On March 10, the Wall Street investment bank JPMorgan announced an increased recession risk for this year, now estimated at 40%, a notable rise from the previous 30% just a few months ago. This unsettling prediction has sparked a broader selloff, contributing to a decreasing trend in risk assets.
JPMorgan analysts expressed concerns over the potential for the U.S. economy to slip into a recession largely due to the extreme policies being implemented by the current administration. Similarly, Goldman Sachs has raised its 12-month recession probability from 15% to 20%, indicating that worsening economic data could prompt further adjustments to this forecast.
In the backdrop of these forecasts, Morgan Stanley has also adjusted its projections, now predicting a modest GDP growth of 1.5% for 2025 and an even slower rate of 1.2% for 2026 while simultaneously adjusting inflation expectations upward.
Despite the alarming predictions, not everyone shares the same viewpoint. Kevin Hassett, head of the National Economic Council, has made a case for optimism, describing numerous reasons to be bullish about the economy, albeit acknowledging some recent fluctuations in data.

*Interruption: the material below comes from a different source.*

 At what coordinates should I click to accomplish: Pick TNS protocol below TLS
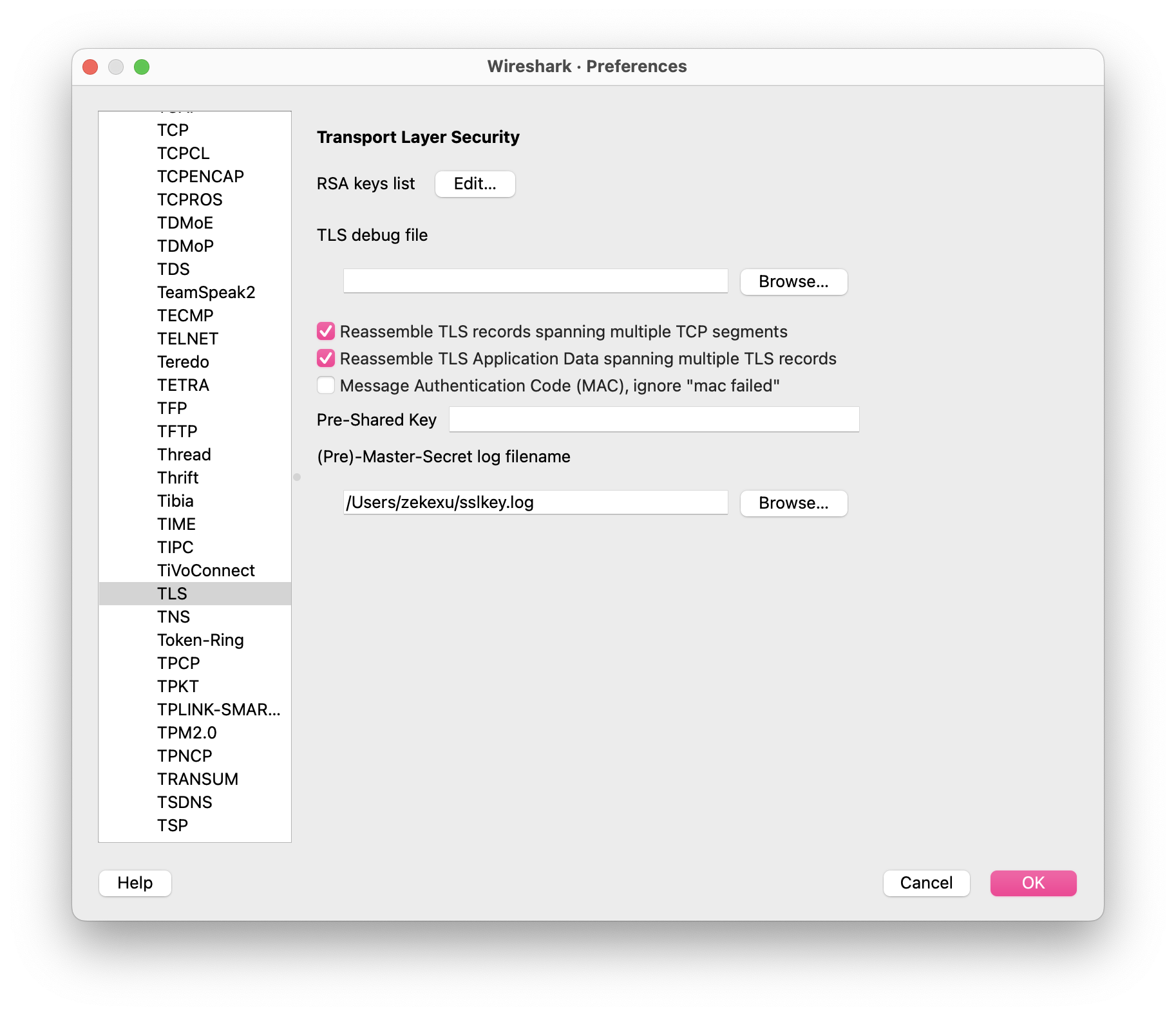pos(174,617)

As public sentiment sways, former President Donald Trump weighed in, characterizing the current economic climate as a “period of transition” and challenging the narrative of impending recession during his discussions with Fox News.
Market Reactions
The implications of these forecasts are clearly visible across financial markets. The S&P 500 now stands lower than its pre-election levels from November 5, 2024, having experienced losses of nearly 10% from its highs. The tech-heavy Nasdaq index has slid into correction territory, suffering a 14% decline over a three-week period.
On March 10, all major U.S. stock markets closed in the red, with the S&P 500 down 2.7% and the Nasdaq seeing its most significant drop since 2022 at 4%. Notably, the Dow Jones Industrial Average lost nearly 900 points, reflecting broader market apprehensions.

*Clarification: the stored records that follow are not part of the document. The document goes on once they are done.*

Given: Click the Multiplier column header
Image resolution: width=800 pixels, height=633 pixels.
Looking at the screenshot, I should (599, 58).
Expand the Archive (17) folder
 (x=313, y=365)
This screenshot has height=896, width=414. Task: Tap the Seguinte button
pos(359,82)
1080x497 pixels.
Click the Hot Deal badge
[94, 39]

Prominent tech companies, often referred to as the “Magnificent 7,” have seen collective losses exceeding $750 billion in market capitalization in just one day. Highlights include a steep 15% decline for Tesla, marking it as the worst-performing stock in the S&P 500 year-to-date, along with substantial drops for other tech giants like AI leader Nvidia and established names such as Apple and Meta.
In tandem with the stock market struggles, cryptocurrency markets have also taken a hit, experiencing their lowest valuation since early November. Total market capitalization has plummeted 7.5% to $2.6 trillion on March 11, with approximately $240 billion leaving the space during this tumultuous period.
Bitcoin (BTC) also faltered significantly, breaking through previous support levels and dropping to $76,784 before achieving a minor recovery back to around $79,000 at the time of writing.
The current volatility raises essential questions about the future direction of both the stock and cryptocurrency markets, prompting investors to reconsider risk exposures amid shifting economic landscapes.